### Input data ###
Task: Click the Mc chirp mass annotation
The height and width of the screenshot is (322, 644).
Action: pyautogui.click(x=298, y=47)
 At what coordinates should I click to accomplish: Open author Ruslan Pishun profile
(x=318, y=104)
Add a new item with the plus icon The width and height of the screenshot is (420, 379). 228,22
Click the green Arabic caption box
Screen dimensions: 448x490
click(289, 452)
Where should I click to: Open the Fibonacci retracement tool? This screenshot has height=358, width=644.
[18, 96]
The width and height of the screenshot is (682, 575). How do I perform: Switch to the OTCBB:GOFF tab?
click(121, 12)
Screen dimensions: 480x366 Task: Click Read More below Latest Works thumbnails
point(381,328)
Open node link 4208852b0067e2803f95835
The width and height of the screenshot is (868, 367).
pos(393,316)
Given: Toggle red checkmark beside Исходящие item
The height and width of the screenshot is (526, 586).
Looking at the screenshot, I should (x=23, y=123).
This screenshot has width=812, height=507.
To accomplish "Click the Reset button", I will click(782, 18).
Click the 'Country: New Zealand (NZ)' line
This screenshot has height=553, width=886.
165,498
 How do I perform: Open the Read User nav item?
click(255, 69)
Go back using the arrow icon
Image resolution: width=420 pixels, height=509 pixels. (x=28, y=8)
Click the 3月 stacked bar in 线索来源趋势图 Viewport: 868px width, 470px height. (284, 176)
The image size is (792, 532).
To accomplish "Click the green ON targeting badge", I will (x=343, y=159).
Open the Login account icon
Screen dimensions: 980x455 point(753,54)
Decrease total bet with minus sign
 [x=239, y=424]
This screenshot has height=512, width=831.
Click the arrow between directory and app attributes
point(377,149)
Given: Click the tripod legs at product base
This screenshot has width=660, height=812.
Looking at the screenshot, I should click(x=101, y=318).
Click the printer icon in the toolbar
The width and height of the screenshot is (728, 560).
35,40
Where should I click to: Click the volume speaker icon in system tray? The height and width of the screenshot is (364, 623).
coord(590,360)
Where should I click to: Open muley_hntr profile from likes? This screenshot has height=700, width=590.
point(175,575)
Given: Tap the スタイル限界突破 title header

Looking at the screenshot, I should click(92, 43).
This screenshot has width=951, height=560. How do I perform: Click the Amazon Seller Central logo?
###
■ **Activity**:
Those lines of the records that contain the string "green" should be identified and copied.

■ **Answer to this problem**:
Click the green Arabic caption box
To accomplish "Click the green ON targeting badge", I will (x=343, y=159).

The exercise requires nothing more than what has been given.